Her persistence on this subject irritated Niemand; he now regretted their meeting. She had intruded on his complacency, questioning his well-founded opinions and raising doubts, and she had done so without argument. All that was required for this disruption was her radiant presence, and that irked him no end.

“I was young once, Miss Schwartz, and I fell in love. Fell is the word, because that’s what happens to us — we succumb to a biological imperative while falling under the spell of an illusion. We’re slaves to both our fancy and our baser instincts and we justify that slavery with romantic rubbish. But I suppose we must do so to continue breeding and perpetuating the race — if you think humanity is worth perpetuating.”

She answered Niemand’s cynicism with the sweetest smile, raising his exasperation level to near boiling point. And what she said next gave him no relief. “Thank you so much, Mr. Niemand. You’ve answered my questions, and I’m no longer confused about your essay. Now, I’m afraid I’ve imposed upon you for too long. But before I leave, I’d like to ask one little favor.”

Niemand raised his eyebrows. That’s it, he thought. The whole thing was a set-up. She’s going to ask for a contribution to some ‘worthy cause.’ Well, she’ll get the surprise of her life when I tell her what she can do with her starving orphans. Nevertheless, he controlled himself if only for the sake of his reputation. She was a reader, after all. “Tell me what you want, Miss Schwartz, and if it’s reasonable I’ll try to accommodate you.”

“Would you please autograph your book? It would mean so much to me.”

Is that all she wants? Fine, that’s no skin off my nose. “I’d be pleased to,” he said. Blanche handed him the book and he inscribed the flyleaf.

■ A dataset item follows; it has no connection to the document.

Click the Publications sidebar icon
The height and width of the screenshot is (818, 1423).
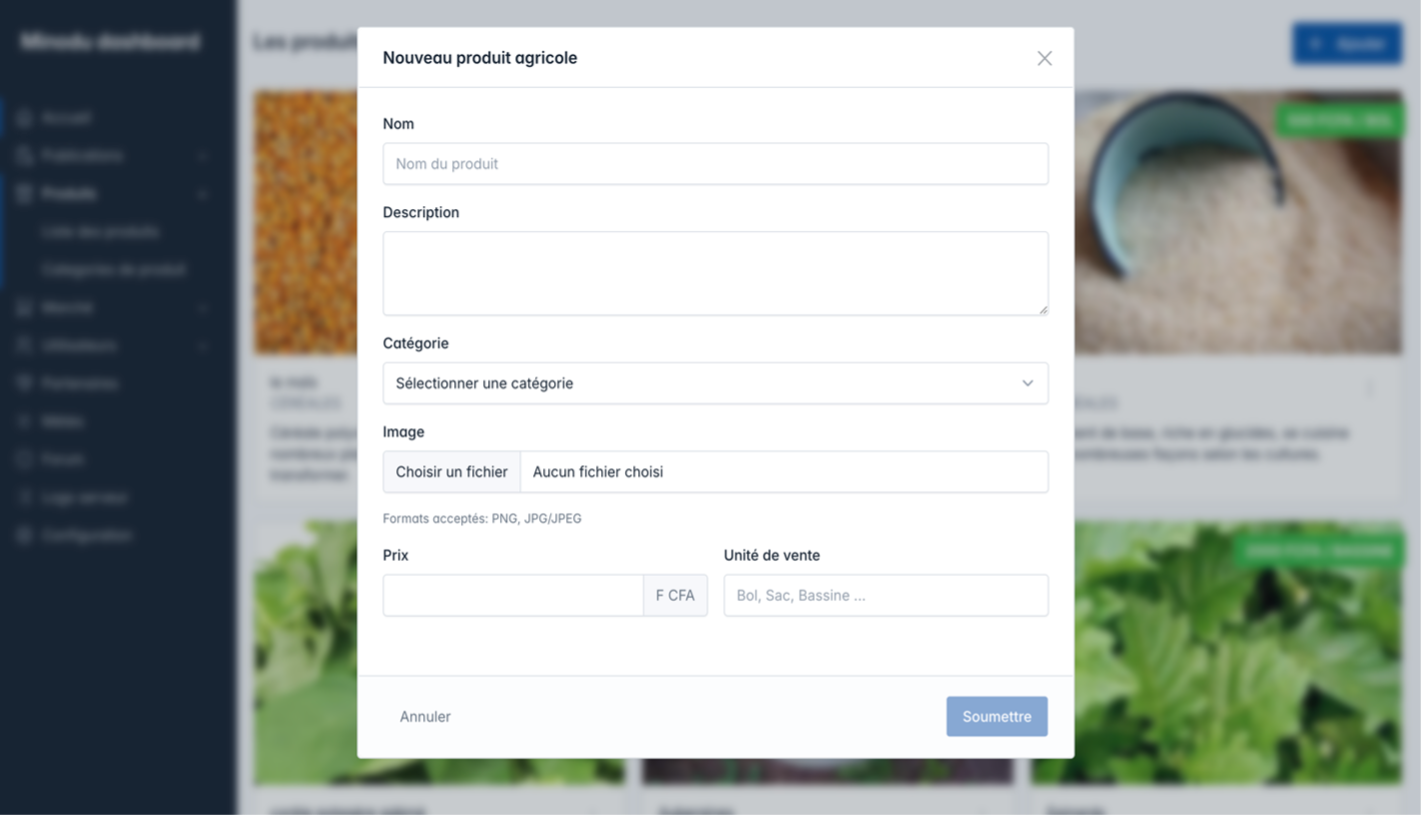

She retrieved the book, read the inscription and smiled. “That’s very kind of you, Mr. Niemand. Your signature has made this first edition a valuable collector’s item. I do hope you won’t mind my auctioning it for a worthy cause? You see, I volunteer at the battered women’s shelter, and we’re holding an auction this weekend to raise funds.”

She had conquered him without a struggle. Niemand had fallen for his importunate neighbor cloaked within an illusion of beauty; decades of cynical scribbling had been subverted. He had been duped into an act of charity.

He no longer identified with Jean Valjean. Rather, he felt like the defeated Javert after he had released his quarry. If the curbside had been the Seine embankment, Niemand would have plunged to his death like Hugo’s morose policeman. But Niemand exited the scene without a splash or ripple. “Of course, you may auction it. Do as you please.”

Blanche thanked him again and wished him a wonderful day. He watched as she crossed the street and entered the park. Her slender figure floated past the silently gesturing Tai Chi group; they appeared to be saluting her, honoring her victory. Then she turned into the shade of a row of tall trees. He continued observing until her mirage-like image dissolved in golden sunlight diffused through the green thicket of leafy branches.

* * *

Niemand retreated to the wasteland of his flat. He locked the door, drew the curtains and turned off the phone. His mother’s ghost loomed menacingly. He crawled into a dark closet, where he hid in abject terror.